Si l’on était sage, une grande pelouse, un clos mi-courtil et mi-verger, comme celui qu’éventent mes hauts peupliers et que polychroment vers l’automne mes pommiers, devraient limiter le rêve. La maison est à mi-côte, abritée d’un rideau d’arbres et chevelue de vigne vierge : elle domine la pelouse et celle-ci dévale vers la grille, au bord de la route. Par delà la haie, vers la droite, on aperçoit onduler une futaie, derrière le vert riant des prairies. C’est la maison d’un écrivain ; ce pourrait être le presbytère d’un pasteur. Ses dix chambres suffisent à contenir la famille et les amis ; il n’en faut pas plus pour être heureux. Puis-je affirmer que j’ai su mériter ce bonheur ? Le souci littéraire, les départs, l’éparpillement de la vie souvent effacèrent la petite maison dans les feuilles et les fleurs de mes horizons. Elle n’a été, depuis des années, qu’un relai entre des exils. Cependant, elle a bien son charme ; les grandes demeures ne sont pas aussi personnelles.

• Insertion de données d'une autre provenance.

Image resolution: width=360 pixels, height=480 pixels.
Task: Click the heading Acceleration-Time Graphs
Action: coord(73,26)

Je vais, ratiocinant ainsi entre les flox à l’odeur de miel, les passe-velours au fleur amer d’absinthe, les hauts hélianthes, les passe-roses pareils à des cierges enrubannés de procession. Une brume bleuâtre, un très moelleux nuage estompe les lointains ; l’air s’agatise à travers une lumière scintillante et qui s’égoutte en fine ondée, en pluie de prases et de béryls. Mais la nuit lutte encore : il flotte par-dessus la vie comme un reste de sommeil ; il ondule dans la clarté comme la pâleur d’une ombre ; et la nature se veloutine d’un peu du duvet qui bleuit à l’espalier la pulpe du raisin. Un délicat effluve de résédas, de pois de senteur, d’immortelles monte des plates-bandes échauffées et se mêle à la fermentation lourde des choux, à l’odeur de vin jeune de la mûre dans les épines de la haie. Chaque feuille a sa goutte de rosée ; l’herbe s’emperle d’un semis de diamants ; un givre léger semble, par places, comme une nappe de lune attardée.

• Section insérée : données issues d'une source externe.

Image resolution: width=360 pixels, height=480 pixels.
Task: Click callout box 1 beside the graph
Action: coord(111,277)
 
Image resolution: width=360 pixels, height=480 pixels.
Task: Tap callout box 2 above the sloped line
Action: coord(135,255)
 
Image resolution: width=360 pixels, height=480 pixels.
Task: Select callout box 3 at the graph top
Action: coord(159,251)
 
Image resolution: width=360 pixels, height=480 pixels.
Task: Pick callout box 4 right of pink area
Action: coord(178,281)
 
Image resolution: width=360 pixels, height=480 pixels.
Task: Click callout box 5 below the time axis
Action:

C’est l’heure indécise : la bûche ne pétille pas encore dans la maison, et les fleurs, point tout à fait décloses, ont des langueurs, des étirements lents de belles dames dans l’alcôve. Une abeille, sur un grand aster encore dans l’ombre, repose comme morte, les pattes longues et rigides. Le froid sans doute l’a prise la veille, au tomber du soir, avant vêpres complètes : elle s’est gîtée en l’auberge ouverte sur la route. Encore un instant, petite abeille ! Un rayon va te dégourdir.

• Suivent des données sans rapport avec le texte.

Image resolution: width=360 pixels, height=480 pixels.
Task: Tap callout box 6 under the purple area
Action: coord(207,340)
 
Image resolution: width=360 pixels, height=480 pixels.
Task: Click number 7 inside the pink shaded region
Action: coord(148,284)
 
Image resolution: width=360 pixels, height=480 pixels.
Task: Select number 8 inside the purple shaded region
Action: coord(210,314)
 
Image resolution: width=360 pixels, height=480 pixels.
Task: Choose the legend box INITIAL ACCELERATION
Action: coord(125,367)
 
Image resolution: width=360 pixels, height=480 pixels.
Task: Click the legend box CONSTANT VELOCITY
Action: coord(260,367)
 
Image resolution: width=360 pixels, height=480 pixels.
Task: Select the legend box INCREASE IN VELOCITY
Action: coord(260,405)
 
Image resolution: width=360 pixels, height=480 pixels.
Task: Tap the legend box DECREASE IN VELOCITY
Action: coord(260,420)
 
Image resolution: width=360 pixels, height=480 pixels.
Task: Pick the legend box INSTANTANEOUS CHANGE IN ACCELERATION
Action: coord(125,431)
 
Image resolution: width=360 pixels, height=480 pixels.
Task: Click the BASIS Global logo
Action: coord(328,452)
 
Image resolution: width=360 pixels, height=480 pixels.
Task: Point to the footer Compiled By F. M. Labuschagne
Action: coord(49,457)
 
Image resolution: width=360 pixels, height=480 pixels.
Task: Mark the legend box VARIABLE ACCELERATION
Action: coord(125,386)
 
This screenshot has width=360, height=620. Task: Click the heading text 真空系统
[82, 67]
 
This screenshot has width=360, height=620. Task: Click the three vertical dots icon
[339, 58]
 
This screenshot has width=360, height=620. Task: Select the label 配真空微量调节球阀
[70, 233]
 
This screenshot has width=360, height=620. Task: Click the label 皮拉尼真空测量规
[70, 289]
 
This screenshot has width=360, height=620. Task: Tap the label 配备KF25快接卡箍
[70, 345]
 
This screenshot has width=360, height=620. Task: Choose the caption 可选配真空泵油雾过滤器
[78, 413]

Voilà que ronflent les grosses mouches ; les bourdons sonnent matines dans le clocher des grands héliotropes d’Amérique. Aux ors clairsemés des peupliers le rural pinson fifre son petit air guilleret, le piloui des moineaux répond dans le tilleul et les pommiers. Trois petites hirondelles, trop faibles pour suivre la migration, décrivent à tire-d’ailes, par-dessus la pelouse, de grandes ellipses où reluit leur ventre blanc. Avec la chaleur monte à présent le bruit ; une vache meugle dans une étable voisine ; les porcs se répandent en grognant parmi les paillers fumants. Et, par delà la haie, dans le pré humide, argenté comme par un grésil, je regarde se rapprocher les andains d’un homme qui fauche le regain. C’est l’être élémentaire et primitif, compagnon de la bête pour laquelle il prépare le fourrage, le serf de la glèbe plus indispensable à l’œuvre universel que le vain enfileur de métaphores que je suis.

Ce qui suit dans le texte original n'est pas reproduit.